Rien que pour nos infrastructures énergétiques, la pression financière sur les deniers publics est et restera colossale, voire en constante augmentation. Un constat qu'il nous faudra appliquer à nos autres enjeux, rabâchés ad nauseam, comme le vieillissement de la population, la décarbonation de nos industries, de notre bâti, et, préoccupation récente mais non moins onéreuse, nos engagements militaires.

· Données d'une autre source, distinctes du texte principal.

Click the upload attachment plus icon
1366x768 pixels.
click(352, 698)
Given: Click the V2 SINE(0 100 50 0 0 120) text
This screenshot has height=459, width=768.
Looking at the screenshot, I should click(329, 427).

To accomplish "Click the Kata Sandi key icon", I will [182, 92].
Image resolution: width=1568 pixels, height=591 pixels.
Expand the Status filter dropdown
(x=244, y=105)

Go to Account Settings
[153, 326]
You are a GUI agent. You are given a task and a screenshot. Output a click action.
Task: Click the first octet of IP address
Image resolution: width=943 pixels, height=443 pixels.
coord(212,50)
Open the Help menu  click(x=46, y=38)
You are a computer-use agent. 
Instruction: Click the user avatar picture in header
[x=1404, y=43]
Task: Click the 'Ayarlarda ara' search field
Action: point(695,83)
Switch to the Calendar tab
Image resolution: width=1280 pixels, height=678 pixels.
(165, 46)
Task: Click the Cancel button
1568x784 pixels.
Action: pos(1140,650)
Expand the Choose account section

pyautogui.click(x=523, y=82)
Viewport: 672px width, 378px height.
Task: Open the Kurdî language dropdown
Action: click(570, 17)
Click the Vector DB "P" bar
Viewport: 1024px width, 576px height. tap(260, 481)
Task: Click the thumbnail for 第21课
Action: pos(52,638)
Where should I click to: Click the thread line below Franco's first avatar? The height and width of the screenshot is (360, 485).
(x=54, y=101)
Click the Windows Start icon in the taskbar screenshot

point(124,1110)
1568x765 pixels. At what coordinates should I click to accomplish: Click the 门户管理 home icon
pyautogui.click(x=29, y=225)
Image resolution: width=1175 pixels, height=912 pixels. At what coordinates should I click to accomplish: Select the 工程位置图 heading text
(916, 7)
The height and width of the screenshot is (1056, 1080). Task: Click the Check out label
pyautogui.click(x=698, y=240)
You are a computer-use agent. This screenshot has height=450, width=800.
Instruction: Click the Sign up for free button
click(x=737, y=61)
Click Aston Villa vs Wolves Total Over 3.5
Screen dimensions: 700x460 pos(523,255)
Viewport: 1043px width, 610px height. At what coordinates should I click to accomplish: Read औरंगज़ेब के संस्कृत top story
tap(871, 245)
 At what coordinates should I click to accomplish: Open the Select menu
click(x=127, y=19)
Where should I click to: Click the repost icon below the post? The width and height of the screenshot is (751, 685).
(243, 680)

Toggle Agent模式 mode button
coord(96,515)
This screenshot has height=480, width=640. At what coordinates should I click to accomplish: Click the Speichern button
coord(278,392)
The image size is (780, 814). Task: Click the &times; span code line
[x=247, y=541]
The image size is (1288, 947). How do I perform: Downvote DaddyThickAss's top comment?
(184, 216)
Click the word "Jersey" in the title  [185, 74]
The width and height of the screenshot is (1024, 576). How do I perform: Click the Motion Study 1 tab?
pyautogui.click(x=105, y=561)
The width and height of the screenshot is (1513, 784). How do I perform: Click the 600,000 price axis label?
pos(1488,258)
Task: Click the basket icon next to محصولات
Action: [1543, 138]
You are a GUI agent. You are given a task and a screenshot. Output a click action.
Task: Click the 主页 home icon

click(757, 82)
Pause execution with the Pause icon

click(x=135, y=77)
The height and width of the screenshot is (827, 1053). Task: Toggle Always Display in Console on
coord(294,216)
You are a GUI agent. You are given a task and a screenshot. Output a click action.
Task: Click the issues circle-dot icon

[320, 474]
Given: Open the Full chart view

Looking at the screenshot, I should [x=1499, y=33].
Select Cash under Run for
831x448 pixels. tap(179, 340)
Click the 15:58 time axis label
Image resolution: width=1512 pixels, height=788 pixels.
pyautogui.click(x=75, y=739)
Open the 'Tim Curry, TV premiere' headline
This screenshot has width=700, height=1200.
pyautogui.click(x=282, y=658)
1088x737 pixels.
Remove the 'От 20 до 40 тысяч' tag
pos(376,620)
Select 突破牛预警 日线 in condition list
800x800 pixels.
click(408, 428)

Des inquiétudes qui doivent figurer tout en haut de la liste des discussions politiques.

Saut dans le vide

Il est en effet de notre responsabilité de dégager des marges budgétaires pour affronter l'inconnu. De ne plus nous limiter, comme on a pu le voir en Région wallonne, à des mesures à la marge, à du fine tuning comptable, à des techniques de la râpe à fromage, où chaque département promet la bouche en cœur de réduire un peu son train de vie.

Face à nos défis dantesques, voire existentiels, cette stratégie des petits pas, pire, cette politique des totems nous pousse vers l'abîme en ce qu'elle défaille devant les imprévus financiers comme ceux de l'île énergétique.

Ni à des mesures idéologiques comme cette suppression, sous prétexte de rationalisation, de l'agence de commerce extérieur agitée par le formateur fédéral au profit des agences régionales. Et ce, à l'heure où la diplomatie économique est plus importante que jamais pour notre économie ouverte à tous les vents (allez parler de la Wallonie à Pékin, vous verrez leurs regards interrogateurs).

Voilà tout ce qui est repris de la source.